You really can't beat a horizontal baseball card.
Though you can scan them running downhill a little. Oops.
And you could have put them in binder pages so the #s run from top left to bottom right. Second oops.
'course, a sub-set builder could also rule out sub-sub-sets, like the leader cards. Third oops.
and those team celebration shots, do we really need those? Fourth oops.
For the most part though, horizontal cards speak for themselves. Even with the sound off.
uhh-ohh, fault-conflict in sub-sub-set rule at location 282. Should we leave Russell Martin on the TV here? What then to do with the 2 cards with lurking TV cameras on them? Subset problems. Problematic subsets. An Artificial Intelligence computer will never be able to sort baseball cards very well.
But people make mistakes, like not bothering to crop a scan when they are tired. 5th oops. Maybe you do need a baseball card robot to take care of these things for you.
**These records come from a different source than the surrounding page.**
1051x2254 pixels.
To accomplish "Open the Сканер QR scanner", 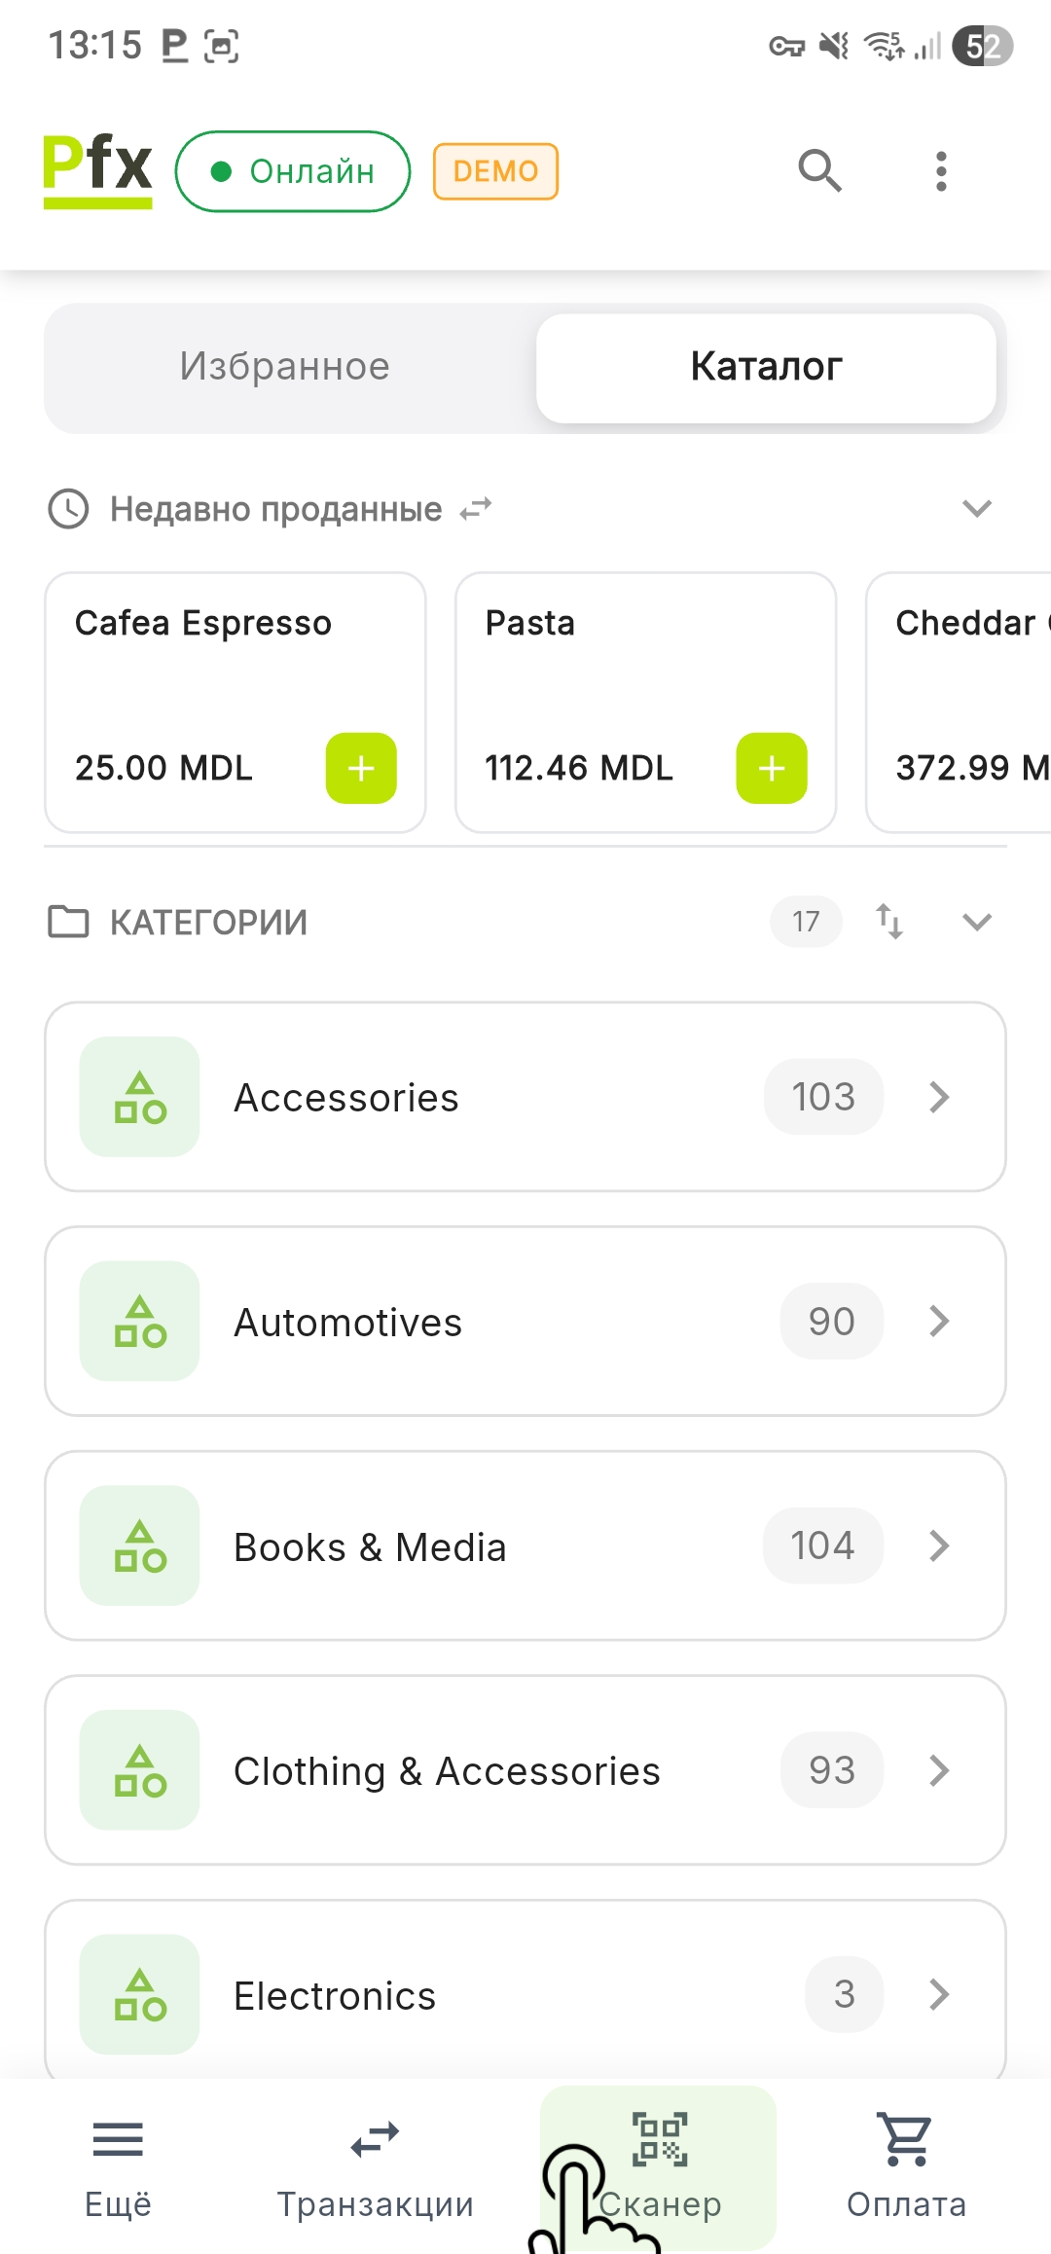I will coord(660,2164).
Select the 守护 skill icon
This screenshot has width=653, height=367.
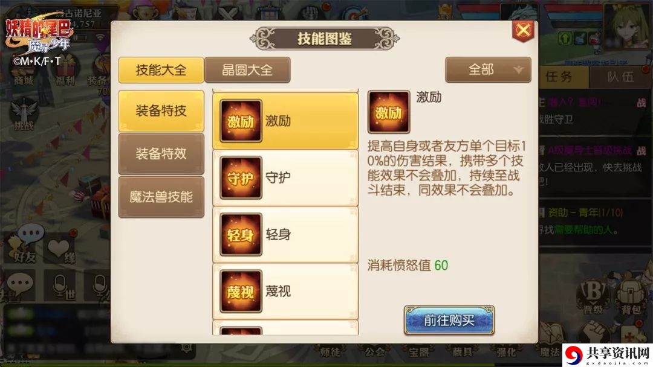(x=241, y=177)
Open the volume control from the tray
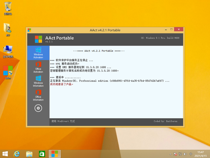This screenshot has width=210, height=158. [185, 154]
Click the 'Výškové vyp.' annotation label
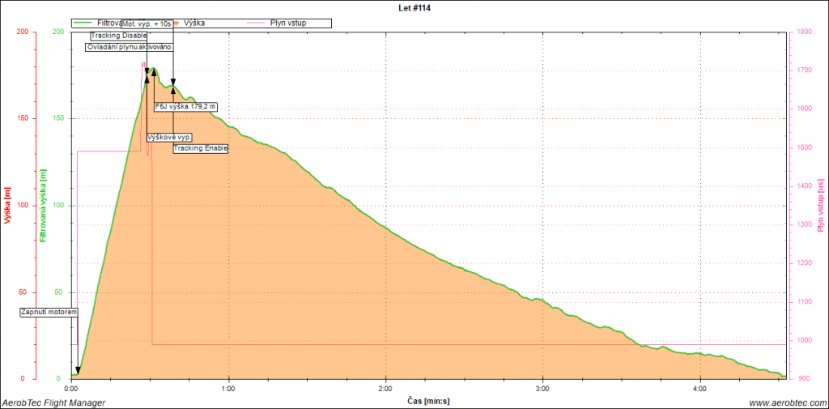 coord(168,138)
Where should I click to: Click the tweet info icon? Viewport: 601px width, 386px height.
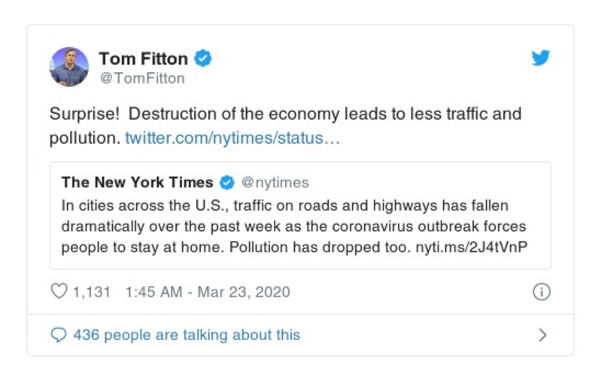pyautogui.click(x=541, y=292)
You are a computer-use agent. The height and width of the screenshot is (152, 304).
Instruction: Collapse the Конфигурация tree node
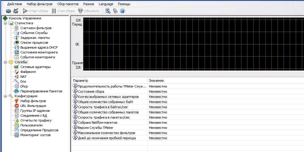(x=5, y=96)
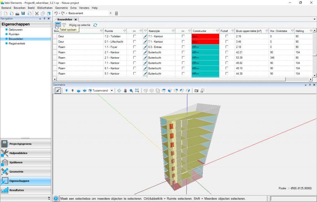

Little details like counting the cards.
60 of these in Series One, of 330 = 18.1818181818181818%
That's about 18%, or almost but not quite 1 card in 5. This seems like a high ratio. I can only wonder if it is as high as in the 1973 set, or the 1991. Or set years missing from my memory collection up there in the ole noggin. This will give me something to keep investigating with the little rectangular pieces of card-stock.
However only 44 of these feature a named player. And not even all 44 are a standard issued single player baseball card, as some of the playoff cards put a hero-player name on the front, some put a team name on the front. Pursuing that line leaves us with 38 horizontal baseball players. The 22 League Leader and Playoffs cards, along with 5 checklist cards, makes for a Series One of 303 baseball picture cards.
And thus we actually have 38 horizontal players, of 303 = 12.5%, or 'zactly 1 out of 8 player cards.
A favorite? On which page? I don't pick favorites when I watch TV. I like all baseball players on TV, usually. It's reading about them later that makes me not like some of them.
But I like too many of these cards to pick a favorite, or run a final count-down. How do those bloggers do that? Drawing cards out of a hat? That's how I would have to do it.
I can't even organize my cards right sometimes. I know I could make these pages look even better. But that's the great thing about baseball cards. There's always next Series.